■ **STUDY TEXT**:

Juuso Leinonen, principal project engineer at ECRI, an independent nonprofit healthcare research organization, captured OR Business Management Conference attendees with this message: cybersecurity is a patient safety issue. Each year, ECRI produces a list of 10 health technology hazards, and in 2022, cybersecurity attacks topped the list.

During his keynote, Leinonen defined these two key concepts:

  • Health technology hazard: device or system faults, design features, or methods of use that might, under certain circumstances, place patients or users at risk.
  • Cybersecurity: set of actions and practices to protect systems, networks, and applications from digital attacks, executed by a combination of policies, procedures, technologies, and people.

According to the 2021 HIMSS [Healthcare Information and Management Systems Society] Healthcare Cybersecurity Survey Report, phishing (45%) and ransomware (17%) are the most significant security incidents for healthcare organizations, with impacts comprising disruption of business operations (32%), data break/leak (22%), and disruption of clinical care (21%).

Cybersecurity incidents are impacting healthcare globally. “Incidents are not every once in a while, they are pretty frequent,” said Leinonen during his keynote. “People oftentimes tend to be the weakest link in cybersecurity.”

Another door to vulnerability is medical devices, which are increasingly more network connected and difficult to maintain updated with security measures. “Medical devices are expected to last upwards of 10 years, partially because of the significant cost associated with them,” Leinonen explained. “But that is counterintuitive to keeping them secure.”

■ **Collected data**:
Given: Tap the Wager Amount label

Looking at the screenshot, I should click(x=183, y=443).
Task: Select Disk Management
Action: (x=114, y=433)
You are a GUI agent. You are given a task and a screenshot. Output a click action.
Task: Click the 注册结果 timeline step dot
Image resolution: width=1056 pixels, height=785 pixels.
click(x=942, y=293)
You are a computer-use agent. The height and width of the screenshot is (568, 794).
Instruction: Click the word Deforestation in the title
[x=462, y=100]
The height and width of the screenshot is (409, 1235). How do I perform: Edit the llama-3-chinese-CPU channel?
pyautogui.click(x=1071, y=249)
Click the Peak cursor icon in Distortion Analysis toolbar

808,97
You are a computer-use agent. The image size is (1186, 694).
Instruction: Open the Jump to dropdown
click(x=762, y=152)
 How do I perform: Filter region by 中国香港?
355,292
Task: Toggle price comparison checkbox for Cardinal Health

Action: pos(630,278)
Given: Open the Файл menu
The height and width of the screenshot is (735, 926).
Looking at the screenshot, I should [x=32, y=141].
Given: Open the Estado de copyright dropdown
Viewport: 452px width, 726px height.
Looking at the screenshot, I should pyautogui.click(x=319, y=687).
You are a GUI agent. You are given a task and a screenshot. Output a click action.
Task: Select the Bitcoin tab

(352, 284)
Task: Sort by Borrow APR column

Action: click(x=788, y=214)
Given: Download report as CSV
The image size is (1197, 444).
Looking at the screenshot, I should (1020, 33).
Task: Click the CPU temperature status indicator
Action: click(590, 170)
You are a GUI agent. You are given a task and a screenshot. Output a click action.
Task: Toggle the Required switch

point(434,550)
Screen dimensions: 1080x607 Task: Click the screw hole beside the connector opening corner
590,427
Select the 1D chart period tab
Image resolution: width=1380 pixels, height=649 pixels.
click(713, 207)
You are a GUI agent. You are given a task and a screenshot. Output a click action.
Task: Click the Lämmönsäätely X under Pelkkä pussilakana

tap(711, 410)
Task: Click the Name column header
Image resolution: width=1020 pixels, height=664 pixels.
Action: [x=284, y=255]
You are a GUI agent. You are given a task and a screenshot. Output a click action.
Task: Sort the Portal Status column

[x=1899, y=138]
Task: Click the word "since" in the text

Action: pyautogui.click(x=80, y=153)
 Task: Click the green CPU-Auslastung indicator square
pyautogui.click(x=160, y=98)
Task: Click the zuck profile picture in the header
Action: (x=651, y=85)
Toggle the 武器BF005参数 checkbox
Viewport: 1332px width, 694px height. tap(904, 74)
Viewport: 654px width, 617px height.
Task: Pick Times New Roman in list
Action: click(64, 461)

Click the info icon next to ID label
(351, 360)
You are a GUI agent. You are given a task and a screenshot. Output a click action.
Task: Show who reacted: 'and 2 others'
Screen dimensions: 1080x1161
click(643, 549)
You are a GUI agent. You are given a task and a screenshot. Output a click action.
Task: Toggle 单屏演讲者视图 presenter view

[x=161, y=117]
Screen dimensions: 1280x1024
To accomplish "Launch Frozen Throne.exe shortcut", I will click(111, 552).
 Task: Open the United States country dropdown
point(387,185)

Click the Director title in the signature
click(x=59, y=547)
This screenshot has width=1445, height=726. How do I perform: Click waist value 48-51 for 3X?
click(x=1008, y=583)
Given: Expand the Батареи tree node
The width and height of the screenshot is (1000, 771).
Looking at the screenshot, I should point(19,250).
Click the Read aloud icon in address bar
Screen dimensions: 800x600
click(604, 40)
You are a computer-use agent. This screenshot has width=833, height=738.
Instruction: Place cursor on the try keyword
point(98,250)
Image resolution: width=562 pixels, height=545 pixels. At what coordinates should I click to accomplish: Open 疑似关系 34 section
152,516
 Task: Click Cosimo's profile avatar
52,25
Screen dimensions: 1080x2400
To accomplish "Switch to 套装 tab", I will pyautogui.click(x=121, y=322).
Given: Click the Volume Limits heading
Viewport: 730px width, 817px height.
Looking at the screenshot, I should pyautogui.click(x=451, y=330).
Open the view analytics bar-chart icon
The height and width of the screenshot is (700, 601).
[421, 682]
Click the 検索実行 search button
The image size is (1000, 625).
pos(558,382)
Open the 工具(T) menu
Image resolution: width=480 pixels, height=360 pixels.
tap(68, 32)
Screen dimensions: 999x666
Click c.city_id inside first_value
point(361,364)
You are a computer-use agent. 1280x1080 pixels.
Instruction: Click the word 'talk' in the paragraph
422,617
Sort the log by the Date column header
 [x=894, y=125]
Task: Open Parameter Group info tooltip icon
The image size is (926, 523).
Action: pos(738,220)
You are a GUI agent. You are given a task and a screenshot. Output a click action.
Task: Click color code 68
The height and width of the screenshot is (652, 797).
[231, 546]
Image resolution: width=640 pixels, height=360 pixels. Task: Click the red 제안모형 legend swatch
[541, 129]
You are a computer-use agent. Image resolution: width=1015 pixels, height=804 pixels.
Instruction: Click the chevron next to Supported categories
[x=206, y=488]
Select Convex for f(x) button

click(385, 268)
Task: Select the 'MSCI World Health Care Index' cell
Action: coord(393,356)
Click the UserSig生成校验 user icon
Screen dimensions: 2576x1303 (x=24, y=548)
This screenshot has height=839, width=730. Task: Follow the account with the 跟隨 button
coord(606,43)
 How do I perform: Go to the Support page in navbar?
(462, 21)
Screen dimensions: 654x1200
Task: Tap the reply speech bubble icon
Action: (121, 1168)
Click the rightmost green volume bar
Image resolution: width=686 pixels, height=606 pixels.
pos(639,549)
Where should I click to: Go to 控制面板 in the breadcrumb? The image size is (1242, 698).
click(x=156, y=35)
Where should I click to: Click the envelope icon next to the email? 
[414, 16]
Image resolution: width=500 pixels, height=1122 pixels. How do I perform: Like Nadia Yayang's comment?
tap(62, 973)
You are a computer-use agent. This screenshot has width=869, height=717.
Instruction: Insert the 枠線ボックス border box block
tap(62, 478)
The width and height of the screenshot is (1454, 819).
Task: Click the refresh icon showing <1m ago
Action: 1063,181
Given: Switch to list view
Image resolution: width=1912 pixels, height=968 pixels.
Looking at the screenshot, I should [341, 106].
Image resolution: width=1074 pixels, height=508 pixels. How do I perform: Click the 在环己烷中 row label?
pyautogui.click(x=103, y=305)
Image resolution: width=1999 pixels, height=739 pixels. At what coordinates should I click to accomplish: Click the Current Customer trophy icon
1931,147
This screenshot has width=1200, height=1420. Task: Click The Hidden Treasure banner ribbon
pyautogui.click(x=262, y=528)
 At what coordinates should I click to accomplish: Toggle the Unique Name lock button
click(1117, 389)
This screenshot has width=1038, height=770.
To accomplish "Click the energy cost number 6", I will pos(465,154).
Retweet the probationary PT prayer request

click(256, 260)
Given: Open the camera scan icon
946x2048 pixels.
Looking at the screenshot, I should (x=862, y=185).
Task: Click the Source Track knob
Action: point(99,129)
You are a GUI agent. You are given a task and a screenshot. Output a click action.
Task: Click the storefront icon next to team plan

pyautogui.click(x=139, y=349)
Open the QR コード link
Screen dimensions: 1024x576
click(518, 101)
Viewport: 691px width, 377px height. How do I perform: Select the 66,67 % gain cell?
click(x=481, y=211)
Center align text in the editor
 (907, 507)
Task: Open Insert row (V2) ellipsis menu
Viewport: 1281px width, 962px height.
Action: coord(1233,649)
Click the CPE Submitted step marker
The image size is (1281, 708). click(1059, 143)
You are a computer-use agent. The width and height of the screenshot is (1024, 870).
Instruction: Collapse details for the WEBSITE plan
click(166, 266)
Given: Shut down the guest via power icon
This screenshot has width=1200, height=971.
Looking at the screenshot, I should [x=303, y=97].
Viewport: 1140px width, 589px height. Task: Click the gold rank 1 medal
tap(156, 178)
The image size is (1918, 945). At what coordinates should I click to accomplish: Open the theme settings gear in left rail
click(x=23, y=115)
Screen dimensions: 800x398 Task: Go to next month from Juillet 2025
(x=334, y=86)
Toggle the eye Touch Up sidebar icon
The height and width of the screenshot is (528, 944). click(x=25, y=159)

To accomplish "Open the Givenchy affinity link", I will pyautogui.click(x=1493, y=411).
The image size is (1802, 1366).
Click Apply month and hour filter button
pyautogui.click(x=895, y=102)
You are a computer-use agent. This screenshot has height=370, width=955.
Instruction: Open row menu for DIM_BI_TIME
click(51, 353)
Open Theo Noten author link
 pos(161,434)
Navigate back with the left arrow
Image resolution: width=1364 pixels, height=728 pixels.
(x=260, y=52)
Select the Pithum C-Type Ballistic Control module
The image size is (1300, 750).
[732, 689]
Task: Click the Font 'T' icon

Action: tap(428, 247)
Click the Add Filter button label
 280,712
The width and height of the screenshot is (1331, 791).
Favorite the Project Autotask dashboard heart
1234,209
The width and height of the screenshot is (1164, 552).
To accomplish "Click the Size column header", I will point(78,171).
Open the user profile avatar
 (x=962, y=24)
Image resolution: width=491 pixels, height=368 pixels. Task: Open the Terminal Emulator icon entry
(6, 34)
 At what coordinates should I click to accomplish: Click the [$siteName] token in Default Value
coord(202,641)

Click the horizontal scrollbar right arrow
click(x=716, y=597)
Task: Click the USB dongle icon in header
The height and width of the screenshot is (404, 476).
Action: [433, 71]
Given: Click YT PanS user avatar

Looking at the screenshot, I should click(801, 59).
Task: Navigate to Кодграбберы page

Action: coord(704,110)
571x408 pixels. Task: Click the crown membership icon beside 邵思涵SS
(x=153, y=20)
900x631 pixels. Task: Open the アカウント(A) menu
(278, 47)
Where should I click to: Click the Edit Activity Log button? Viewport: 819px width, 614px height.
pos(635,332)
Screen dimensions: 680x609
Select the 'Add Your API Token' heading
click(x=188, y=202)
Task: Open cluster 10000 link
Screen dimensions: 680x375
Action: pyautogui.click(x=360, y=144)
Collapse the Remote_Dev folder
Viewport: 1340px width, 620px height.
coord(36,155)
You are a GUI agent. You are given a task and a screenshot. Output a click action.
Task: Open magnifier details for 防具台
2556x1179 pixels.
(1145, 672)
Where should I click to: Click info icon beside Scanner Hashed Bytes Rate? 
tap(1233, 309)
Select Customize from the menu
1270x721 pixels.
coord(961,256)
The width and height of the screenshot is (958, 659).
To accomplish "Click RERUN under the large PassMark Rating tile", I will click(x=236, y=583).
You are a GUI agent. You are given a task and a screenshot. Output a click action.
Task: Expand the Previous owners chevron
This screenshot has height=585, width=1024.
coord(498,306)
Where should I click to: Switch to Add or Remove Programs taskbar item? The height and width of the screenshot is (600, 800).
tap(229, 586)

■ **WHAT THIS EXERCISE ASKS**:
**1)** Rewrite the cybersecurity text between "Juuso Leinonen, principal" and "technologies, and people.", inclusive, changing "hazards" to "risks".
**2)** In the cybersecurity text, what percentage does the 2021 HIMSS survey report give for phishing?
**3)** Please continue the cybersecurity text after its final sentence.

■ **RESPONSES FOR EACH TASK**:
**1)**
Juuso Leinonen, principal project engineer at ECRI, an independent nonprofit healthcare research organization, captured OR Business Management Conference attendees with this message: cybersecurity is a patient safety issue. Each year, ECRI produces a list of 10 health technology risks, and in 2022, cybersecurity attacks topped the list.

During his keynote, Leinonen defined these two key concepts:

  • Health technology hazard: device or system faults, design features, or methods of use that might, under certain circumstances, place patients or users at risk.
  • Cybersecurity: set of actions and practices to protect systems, networks, and applications from digital attacks, executed by a combination of policies, procedures, technologies, and people.

**2)** 45%

**3)**
As reported in a 2021 OR Manager article, titled Patient safety and the “Internet of Medical Things (IoMT),” 60% of medical devices are at end-of-life, meaning there are no patches or upgrades available for them. The Windows 10 end-of-life is 2025; in other words, tech support for devices running with this operating system will become obsolete in just 3 years.

His keynote also cited information from the 2021 Cost of a Data Breach Report, published by IBM Security, which said that the “average total cost for healthcare (data breach) increased from $7.13 million in 2020 to $9.23 million in 2021, a 29.5% increase.”

“Recovery costs from cyberattacks are expensive, and healthcare leads the pack of any industry,” Leinonen emphasized before discussing some simple but effective preventive best practices that facilities should implement. This year’s OR Business Management Conference attendees walked away with actionable intelligence on how to advocate for security measures with vendors and work with IT departments to protect their systems—and patients—from cyberattacks.